### [Directive 1]
Translate this sentence from the p_key thread below into French: 'The new interface ib0.8001 remains "down" and its carrier is 0.'
### [Directive 2]
Write the next part of the p_key thread, picking up after its final sentence.

### [Quoted passage]
:::::

Hi Erez,
Yep, I haven't cleanup pkey_index before p_key lookup and compare,
so child won't flush/get back up on p_key reappearance event
if index stays the same.
Thanks,
Alex.
> Still there is an issue here, please try the following:
>
> 1. pkey table contains the pkey 8001
> 2. echo 0x8001 > /sys/class/net/ib0/create_child ; ifconfig ib0.8001
> 1.1.1.1 up - till now all good.
> 3. change the sm partiotion file, take out the pkey value 8001
> 4. force the sm to send the new event (PKEY_CHANGE_EVENT) via pkill -HUP
> opensm
> 5. now return back the pkey 8001 to the partiotion file
> 6. again, force the sm to send the new event (PKEY_CHANGE_EVENT) via
> pkill -HUP opensm
>
> The new interface ib0.8001 remains "down" and its carrier is 0.
> please check that,
>
> Thanks, Erez
>
> > Currently, the parent interface keeps sending broadcast group join
> > requests even if p_key index 0 is invalid, which for itself is
> > possible/common in virtualized environment where a VF has been probed to
> > VM but the actual p_key configuration has not yet been assigned by the
> > management software. This creates unnecessary noise on the fabric and in
> > the kernel logs:
> >
> > ib0: multicast join failed for ff12:401b:8000:0000:0000:0000:ffff:ffff,
> > status -22
> >
> > The original code run the multicast task regardless of the actual
> > p_key value, which can be avoided. The fix is to re-init resources and
> > bring interface up only if p_key index 0 is valid either when starting
> > up or on PKEY_CHANGE event.

:::::

### [Recorded data]
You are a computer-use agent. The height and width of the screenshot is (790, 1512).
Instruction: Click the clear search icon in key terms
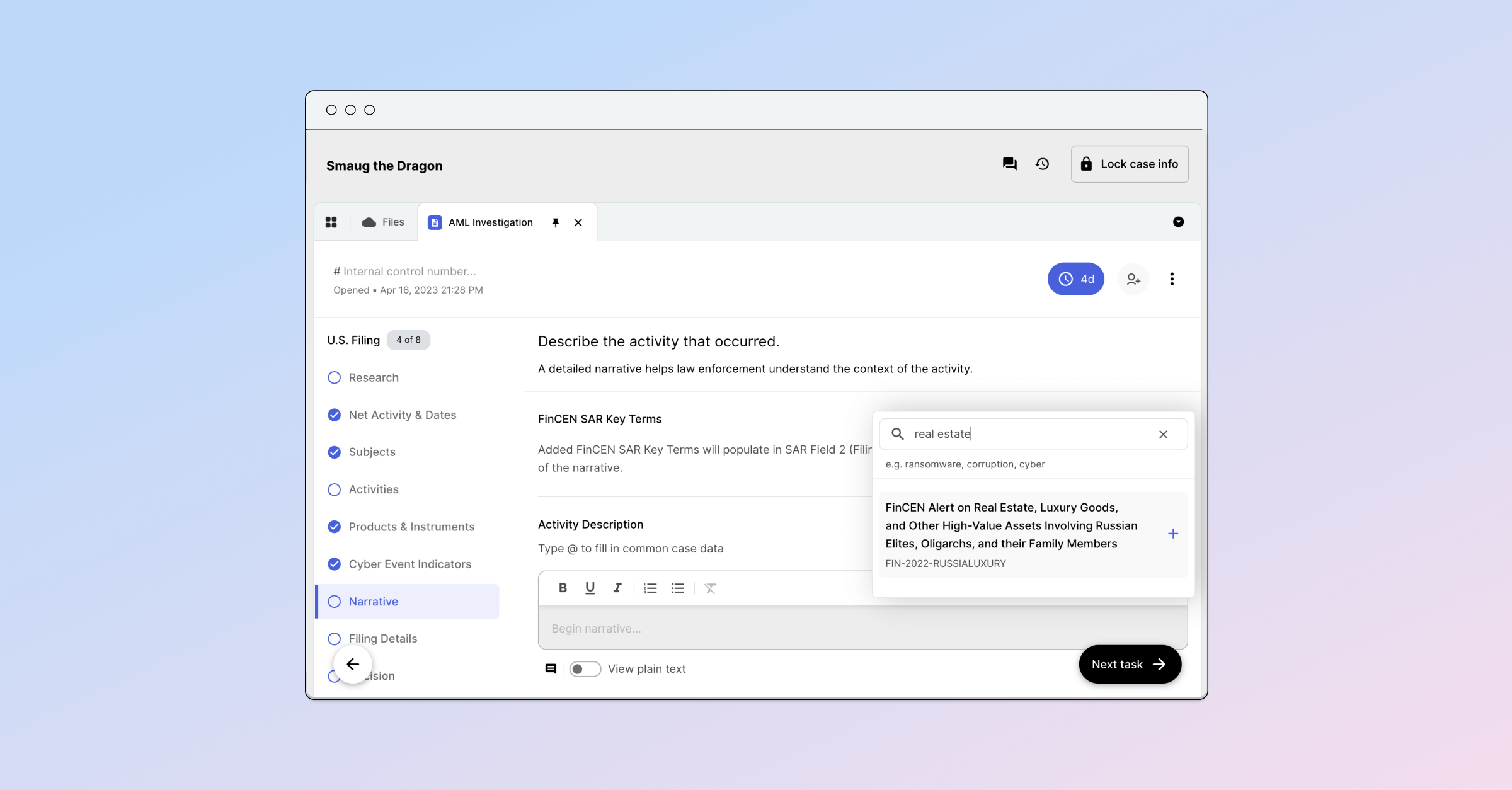(x=1163, y=434)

:::::

### [Task result 1]
La nouvelle interface ib0.8001 reste « down » et sa porteuse est à 0.

### [Task result 2]
> >
> > Fixes: c290414169 ('IPoIB: Fix pkey change flow for virtualization
> > environments')
> >
> > Reviewed-by: Ira Weiny <[email protected]>
> > Signed-off-by: Alex Estrin <[email protected]>
> > ---
> > Changes from v4:
> > - streamline child interface pkey event handling,
> > - shutdown of pkey polling thread depends on PKEY_STOP flag state only.
> > Original poib_ib_dev_down() could leave polling thread active
> > if PKEY_ASSIGNED flag was set. That could create a racing condition on
> > followed
> > re-initialization of QP resources.
> > ---
> > drivers/infiniband/ulp/ipoib/ipoib_ib.c | 59
> > +++++++++++++++----------------
> > 1 files changed, 29 insertions(+), 30 deletions(-)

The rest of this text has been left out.